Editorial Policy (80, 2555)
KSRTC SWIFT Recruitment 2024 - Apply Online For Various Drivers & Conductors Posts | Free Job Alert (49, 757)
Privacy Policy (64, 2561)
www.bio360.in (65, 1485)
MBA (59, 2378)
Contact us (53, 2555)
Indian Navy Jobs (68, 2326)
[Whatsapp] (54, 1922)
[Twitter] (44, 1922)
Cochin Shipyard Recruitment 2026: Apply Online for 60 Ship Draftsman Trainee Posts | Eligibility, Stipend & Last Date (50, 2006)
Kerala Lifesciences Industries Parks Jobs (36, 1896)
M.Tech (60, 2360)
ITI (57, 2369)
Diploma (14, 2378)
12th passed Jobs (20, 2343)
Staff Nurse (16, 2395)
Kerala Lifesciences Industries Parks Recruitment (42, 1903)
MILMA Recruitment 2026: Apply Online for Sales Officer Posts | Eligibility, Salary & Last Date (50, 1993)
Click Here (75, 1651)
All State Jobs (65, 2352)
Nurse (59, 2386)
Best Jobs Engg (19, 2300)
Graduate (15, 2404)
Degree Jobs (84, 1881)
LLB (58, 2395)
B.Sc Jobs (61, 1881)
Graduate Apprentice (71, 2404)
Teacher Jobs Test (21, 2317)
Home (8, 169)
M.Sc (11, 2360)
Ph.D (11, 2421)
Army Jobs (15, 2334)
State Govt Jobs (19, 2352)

...

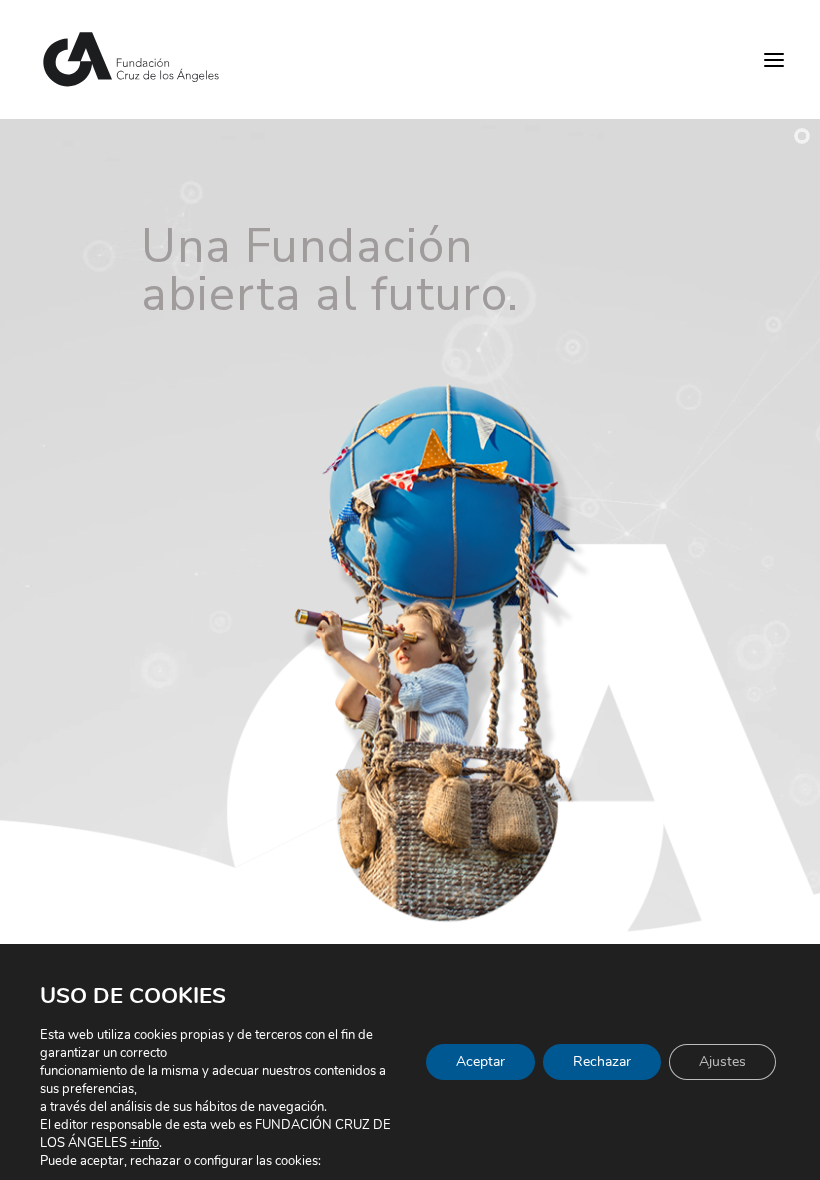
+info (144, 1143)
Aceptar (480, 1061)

=== WORK INSTRUCTIONS ===
Your answer should be the lines above, from the line containing "Privacy Policy (64, 2561)" up to and including the line containing "State Govt Jobs (19, 2352)", reproduced exactly and with nothing else.

=== RESPONSE BELOW ===
Privacy Policy (64, 2561)
www.bio360.in (65, 1485)
MBA (59, 2378)
Contact us (53, 2555)
Indian Navy Jobs (68, 2326)
[Whatsapp] (54, 1922)
[Twitter] (44, 1922)
Cochin Shipyard Recruitment 2026: Apply Online for 60 Ship Draftsman Trainee Posts | Eligibility, Stipend & Last Date (50, 2006)
Kerala Lifesciences Industries Parks Jobs (36, 1896)
M.Tech (60, 2360)
ITI (57, 2369)
Diploma (14, 2378)
12th passed Jobs (20, 2343)
Staff Nurse (16, 2395)
Kerala Lifesciences Industries Parks Recruitment (42, 1903)
MILMA Recruitment 2026: Apply Online for Sales Officer Posts | Eligibility, Salary & Last Date (50, 1993)
Click Here (75, 1651)
All State Jobs (65, 2352)
Nurse (59, 2386)
Best Jobs Engg (19, 2300)
Graduate (15, 2404)
Degree Jobs (84, 1881)
LLB (58, 2395)
B.Sc Jobs (61, 1881)
Graduate Apprentice (71, 2404)
Teacher Jobs Test (21, 2317)
Home (8, 169)
M.Sc (11, 2360)
Ph.D (11, 2421)
Army Jobs (15, 2334)
State Govt Jobs (19, 2352)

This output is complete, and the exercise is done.